Com algo das contravenções do cinema grego moderno, o filme vem salpicado da ironia, muitas vezes fina, da dobradinha dos roteiristas Jorge e Pedro Furtado — pai e filho. Sobra até para o Brasil, numa das falas: “É um país doente do corpo e do espírito. Tem mais farmácia do que igreja evangélica”.

Os pais de João e a avó de Judite estão tão perdidos quanto os jovens. A mãe dele quase nega a existência de João e cobiça a vaga dele no manicômio. Vivida por Fernanda Montenegro, a avó da protagonista é consumidora de drogas. Os responsáveis aglutinam o recado central da fita, que se encerra em interessante tom de parábola. Como pretende, Judite será lembrada, nem que seja pela cabeça dos sortudos espectadores.

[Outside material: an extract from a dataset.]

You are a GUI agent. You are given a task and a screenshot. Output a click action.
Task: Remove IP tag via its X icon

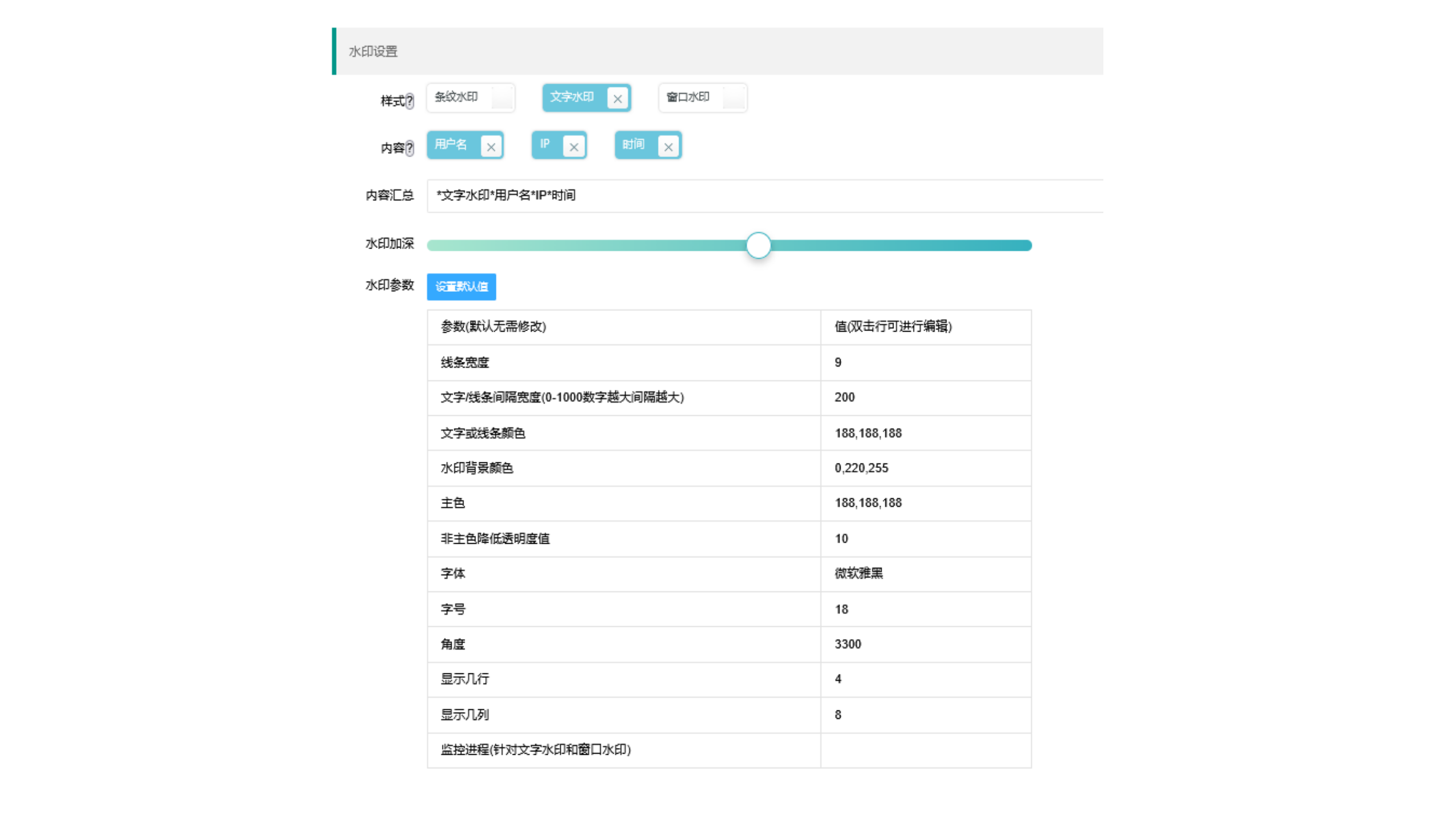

Duas perguntas para Pedro Furtado (corroteirista)

De onde surgiu a opção de um revestimento pop para o filme?

A ideia da animação partiu do momento em que inventamos um diário para a protagonista Judite. É algo que não estava no conto. Usar a animação, que foi uma ideia em conjunto, veio para enriquecer a Judite. Ela tem interesse por artes e o filme dialoga muito com a estética pop — falamos abertamente de marcas de produtos. Só não pudemos chamar o filme com o título original (Frontal com Fanta), por problemas de liberação. Usamos muitas intervenções para nos comunicarmos com jovens.

Como foi seu trabalho ao lado do pai (Jorge Furtado)?

É engraçado: sei precisamente os diálogos que escrevi. Já as pessoas que assistem ao filme dizem que não percebem o trabalho conjunto de duas pessoas. A unidade vem da minha observação de saber muito do gosto dele e me adequar ao tipo de diálogo, curto e não necessariamente realista. As teorias da Judite são muito marcadas no conto do meu pai. Isso estád nele, desde o curta Ilha das flores. Lutei muito pelas cenas de silêncio.